Abstract

Hypercholesterolemia with increased LDL-C levels is associated with higher risk of coronary artery disease (CAD). However, over 50% of patients with CAD do not present with increased plasma LDL-C, but their lipoprotein profile is rather characterized by qualitative lipoprotein abnormalities such as LDL particles that are small, dense and more atherogenic, mild hypertriglyceridemia and low HDL-C, particularly HDL2-C. This lipoprotein profile is often found in patients with insulin resistance and increased intra-abdominal adipose tissue, hallmarks of the plurimetabolic syndrome. Smaller, denser LDL particles are more susceptible to oxidative modifications. Oxidized LDL are potent inflammatory agents when they reach the sub-endothelial space. In addition, low levels of HDL2-C may be a marker of an impaired reverse cholesterol transport. Indeed, this lipid profile is associated with a three- to six-fold increased risk of both cardiovascular and cerebrovascular disease. It is interesting to notice that patients with small, dense LDL and low HDL2-C are particularly susceptible to CAD improvement when treated with an aggressive lipid-lowering therapy.

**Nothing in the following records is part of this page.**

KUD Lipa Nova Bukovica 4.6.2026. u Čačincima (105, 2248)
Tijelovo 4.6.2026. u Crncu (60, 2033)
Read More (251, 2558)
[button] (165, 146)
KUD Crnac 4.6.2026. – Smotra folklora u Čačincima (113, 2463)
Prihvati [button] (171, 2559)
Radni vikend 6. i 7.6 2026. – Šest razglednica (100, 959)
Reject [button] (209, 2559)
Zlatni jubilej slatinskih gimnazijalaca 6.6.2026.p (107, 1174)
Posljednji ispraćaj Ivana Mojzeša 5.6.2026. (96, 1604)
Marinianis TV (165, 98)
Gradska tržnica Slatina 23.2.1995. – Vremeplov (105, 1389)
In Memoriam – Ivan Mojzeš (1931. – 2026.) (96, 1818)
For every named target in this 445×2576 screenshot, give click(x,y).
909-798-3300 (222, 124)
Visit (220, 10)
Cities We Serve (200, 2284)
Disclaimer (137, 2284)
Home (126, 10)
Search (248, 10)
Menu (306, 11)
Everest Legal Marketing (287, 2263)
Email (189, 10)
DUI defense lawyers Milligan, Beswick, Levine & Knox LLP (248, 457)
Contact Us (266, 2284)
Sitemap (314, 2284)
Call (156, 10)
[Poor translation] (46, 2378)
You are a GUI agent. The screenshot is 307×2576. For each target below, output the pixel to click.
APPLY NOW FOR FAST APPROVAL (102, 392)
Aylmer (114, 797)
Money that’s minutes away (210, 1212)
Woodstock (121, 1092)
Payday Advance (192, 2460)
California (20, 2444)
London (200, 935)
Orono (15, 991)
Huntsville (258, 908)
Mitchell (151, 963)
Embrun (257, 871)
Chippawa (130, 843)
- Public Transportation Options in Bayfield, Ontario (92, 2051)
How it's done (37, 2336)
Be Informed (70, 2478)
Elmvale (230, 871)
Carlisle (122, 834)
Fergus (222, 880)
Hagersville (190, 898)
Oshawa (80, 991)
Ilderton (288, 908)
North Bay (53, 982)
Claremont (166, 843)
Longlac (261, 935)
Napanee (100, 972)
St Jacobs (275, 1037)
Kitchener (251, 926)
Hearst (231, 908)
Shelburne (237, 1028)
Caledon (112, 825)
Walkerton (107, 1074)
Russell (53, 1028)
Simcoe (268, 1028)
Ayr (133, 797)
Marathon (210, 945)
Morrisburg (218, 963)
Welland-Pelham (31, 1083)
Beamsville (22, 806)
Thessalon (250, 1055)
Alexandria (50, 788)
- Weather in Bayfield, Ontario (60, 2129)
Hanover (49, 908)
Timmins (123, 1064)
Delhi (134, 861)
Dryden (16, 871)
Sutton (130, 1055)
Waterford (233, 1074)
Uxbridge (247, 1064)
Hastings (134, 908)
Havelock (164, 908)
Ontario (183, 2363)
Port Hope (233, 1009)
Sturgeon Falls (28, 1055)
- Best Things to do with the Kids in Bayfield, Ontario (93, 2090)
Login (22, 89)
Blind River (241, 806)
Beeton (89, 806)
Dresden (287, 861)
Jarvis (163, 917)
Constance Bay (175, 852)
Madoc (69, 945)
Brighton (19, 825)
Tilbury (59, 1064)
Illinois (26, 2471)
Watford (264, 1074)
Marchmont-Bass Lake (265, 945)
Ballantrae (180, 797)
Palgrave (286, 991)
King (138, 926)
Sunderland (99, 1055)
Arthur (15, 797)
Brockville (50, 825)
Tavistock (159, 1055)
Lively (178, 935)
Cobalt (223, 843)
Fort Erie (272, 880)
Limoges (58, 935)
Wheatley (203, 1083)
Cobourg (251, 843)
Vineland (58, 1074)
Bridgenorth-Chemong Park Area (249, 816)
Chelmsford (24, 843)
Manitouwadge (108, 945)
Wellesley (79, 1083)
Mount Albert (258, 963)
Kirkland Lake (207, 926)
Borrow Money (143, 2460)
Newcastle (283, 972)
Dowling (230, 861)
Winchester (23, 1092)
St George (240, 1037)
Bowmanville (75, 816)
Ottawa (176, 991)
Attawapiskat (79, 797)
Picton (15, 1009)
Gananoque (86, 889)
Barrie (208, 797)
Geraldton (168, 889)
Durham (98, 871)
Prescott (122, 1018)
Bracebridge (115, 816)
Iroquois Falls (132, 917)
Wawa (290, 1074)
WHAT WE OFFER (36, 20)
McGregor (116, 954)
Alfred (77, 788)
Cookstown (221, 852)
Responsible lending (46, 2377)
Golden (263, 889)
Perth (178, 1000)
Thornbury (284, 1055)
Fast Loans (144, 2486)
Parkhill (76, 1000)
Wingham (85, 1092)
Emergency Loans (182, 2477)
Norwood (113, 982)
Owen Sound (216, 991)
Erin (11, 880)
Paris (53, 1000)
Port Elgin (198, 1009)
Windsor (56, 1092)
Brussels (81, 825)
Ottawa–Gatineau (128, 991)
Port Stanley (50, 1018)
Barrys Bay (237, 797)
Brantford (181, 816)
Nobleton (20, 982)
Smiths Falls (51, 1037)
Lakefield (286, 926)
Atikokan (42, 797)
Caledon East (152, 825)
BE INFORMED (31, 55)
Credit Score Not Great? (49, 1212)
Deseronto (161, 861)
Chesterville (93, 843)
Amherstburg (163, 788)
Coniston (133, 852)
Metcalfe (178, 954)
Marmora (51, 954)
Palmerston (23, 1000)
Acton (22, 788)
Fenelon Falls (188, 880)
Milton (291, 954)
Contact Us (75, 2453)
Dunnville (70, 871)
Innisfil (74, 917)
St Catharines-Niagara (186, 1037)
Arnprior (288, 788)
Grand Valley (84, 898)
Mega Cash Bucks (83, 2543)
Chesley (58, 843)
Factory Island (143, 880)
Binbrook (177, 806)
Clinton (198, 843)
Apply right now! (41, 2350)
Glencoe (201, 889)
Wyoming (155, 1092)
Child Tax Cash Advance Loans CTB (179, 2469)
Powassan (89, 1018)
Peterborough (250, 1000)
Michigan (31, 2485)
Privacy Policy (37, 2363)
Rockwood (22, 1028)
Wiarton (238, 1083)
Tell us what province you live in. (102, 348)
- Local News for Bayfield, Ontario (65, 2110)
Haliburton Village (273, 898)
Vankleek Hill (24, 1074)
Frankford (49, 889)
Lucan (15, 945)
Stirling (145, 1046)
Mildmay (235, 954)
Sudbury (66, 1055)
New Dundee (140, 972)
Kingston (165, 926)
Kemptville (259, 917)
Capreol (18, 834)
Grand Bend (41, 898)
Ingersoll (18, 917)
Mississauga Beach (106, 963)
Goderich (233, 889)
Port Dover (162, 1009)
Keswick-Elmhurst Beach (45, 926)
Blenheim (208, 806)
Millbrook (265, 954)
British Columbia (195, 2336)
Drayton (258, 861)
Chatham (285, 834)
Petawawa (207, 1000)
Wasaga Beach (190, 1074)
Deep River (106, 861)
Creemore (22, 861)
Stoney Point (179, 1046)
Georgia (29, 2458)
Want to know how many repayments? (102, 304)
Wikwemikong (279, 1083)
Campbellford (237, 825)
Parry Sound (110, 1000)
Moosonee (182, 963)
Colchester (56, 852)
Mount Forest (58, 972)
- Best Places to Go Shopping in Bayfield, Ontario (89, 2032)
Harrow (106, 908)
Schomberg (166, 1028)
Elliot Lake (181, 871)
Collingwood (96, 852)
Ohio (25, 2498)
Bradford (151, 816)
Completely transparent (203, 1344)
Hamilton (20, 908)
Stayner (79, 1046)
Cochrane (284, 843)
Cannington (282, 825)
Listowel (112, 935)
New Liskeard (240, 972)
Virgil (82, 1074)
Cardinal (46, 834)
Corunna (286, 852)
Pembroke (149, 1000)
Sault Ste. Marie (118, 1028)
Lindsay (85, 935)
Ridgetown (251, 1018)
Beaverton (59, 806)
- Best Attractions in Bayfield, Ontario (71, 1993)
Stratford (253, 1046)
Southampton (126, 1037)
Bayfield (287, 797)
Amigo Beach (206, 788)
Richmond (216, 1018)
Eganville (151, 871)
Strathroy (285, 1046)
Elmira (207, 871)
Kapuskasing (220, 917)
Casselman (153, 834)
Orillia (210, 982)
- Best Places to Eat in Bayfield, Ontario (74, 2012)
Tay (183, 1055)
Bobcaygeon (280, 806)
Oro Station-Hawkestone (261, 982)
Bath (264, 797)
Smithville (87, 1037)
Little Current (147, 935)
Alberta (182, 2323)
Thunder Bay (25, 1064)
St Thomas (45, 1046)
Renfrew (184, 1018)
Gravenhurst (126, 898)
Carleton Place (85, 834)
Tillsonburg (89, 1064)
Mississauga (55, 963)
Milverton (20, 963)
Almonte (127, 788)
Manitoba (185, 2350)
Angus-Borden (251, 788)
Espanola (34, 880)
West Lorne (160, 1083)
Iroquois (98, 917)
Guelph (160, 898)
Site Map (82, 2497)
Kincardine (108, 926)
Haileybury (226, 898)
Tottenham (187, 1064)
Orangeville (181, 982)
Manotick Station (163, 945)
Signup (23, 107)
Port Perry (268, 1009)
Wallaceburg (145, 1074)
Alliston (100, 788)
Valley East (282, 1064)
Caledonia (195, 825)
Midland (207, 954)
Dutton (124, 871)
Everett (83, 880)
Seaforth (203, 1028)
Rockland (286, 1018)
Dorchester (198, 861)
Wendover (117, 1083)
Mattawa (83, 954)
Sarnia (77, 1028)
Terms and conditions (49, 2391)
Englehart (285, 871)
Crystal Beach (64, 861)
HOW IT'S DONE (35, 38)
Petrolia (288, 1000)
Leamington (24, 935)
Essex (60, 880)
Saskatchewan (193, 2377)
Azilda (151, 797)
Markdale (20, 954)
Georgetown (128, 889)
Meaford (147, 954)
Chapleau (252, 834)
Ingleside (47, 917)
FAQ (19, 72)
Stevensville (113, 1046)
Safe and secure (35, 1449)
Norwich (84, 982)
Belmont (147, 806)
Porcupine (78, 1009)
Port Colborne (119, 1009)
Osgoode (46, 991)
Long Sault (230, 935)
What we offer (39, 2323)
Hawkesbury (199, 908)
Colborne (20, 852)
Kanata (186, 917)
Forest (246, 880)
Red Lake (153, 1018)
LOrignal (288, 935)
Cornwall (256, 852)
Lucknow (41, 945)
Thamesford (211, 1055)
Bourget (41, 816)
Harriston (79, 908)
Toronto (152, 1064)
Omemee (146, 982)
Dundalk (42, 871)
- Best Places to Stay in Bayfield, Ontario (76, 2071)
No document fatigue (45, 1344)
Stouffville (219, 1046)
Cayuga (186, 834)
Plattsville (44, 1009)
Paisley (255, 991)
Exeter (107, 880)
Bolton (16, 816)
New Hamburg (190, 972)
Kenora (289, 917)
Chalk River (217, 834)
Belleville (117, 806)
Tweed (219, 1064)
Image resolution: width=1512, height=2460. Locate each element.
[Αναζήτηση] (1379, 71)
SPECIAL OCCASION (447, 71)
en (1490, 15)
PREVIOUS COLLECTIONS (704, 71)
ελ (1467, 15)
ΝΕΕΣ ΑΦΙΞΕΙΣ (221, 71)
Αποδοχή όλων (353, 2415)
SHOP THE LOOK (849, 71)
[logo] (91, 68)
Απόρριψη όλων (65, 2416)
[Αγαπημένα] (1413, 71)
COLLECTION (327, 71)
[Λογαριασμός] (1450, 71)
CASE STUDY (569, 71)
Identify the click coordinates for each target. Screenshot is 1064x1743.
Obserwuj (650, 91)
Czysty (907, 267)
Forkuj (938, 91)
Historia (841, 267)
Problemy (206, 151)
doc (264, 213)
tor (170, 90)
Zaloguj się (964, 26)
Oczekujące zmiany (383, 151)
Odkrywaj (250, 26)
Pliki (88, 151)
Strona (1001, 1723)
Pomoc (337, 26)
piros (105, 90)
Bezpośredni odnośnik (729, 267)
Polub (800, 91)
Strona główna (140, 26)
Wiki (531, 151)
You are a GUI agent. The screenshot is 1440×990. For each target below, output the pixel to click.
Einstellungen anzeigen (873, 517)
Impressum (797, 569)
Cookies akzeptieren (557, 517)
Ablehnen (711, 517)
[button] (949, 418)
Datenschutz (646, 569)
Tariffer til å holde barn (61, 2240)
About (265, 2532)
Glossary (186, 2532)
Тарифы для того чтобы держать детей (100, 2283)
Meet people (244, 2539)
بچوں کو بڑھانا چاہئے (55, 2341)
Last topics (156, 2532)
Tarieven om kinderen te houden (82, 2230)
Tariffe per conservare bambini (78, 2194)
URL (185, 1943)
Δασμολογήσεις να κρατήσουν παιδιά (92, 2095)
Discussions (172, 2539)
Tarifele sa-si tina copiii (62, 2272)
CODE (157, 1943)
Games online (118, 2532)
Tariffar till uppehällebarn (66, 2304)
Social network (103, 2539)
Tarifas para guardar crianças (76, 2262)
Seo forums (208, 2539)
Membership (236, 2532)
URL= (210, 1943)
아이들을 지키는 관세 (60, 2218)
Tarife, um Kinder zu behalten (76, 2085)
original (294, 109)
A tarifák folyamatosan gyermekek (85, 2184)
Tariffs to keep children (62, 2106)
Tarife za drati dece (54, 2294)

Changes in LDL density with therapy, mediated by a decrease in hepatic lipase (HL) activity, a key enzyme in LDL and HDL metabolism, account, at least partly, for this increased susceptibility to CAD clinical improvement seen in patients with a lipid profile peculiar of the plurimetabolic syndrome. A common polymorphism in the promoter region of the HL gene (−514 C–T) appears to predict CAD regression by modulating the effect of lipid-lowering therapy on HL activity and thereby on LDL and HDL density. Lipid-lowering therapy with fibrates results in increased HDL-C and HDL2-C and a significant improvement in both LDL and HDL size and density.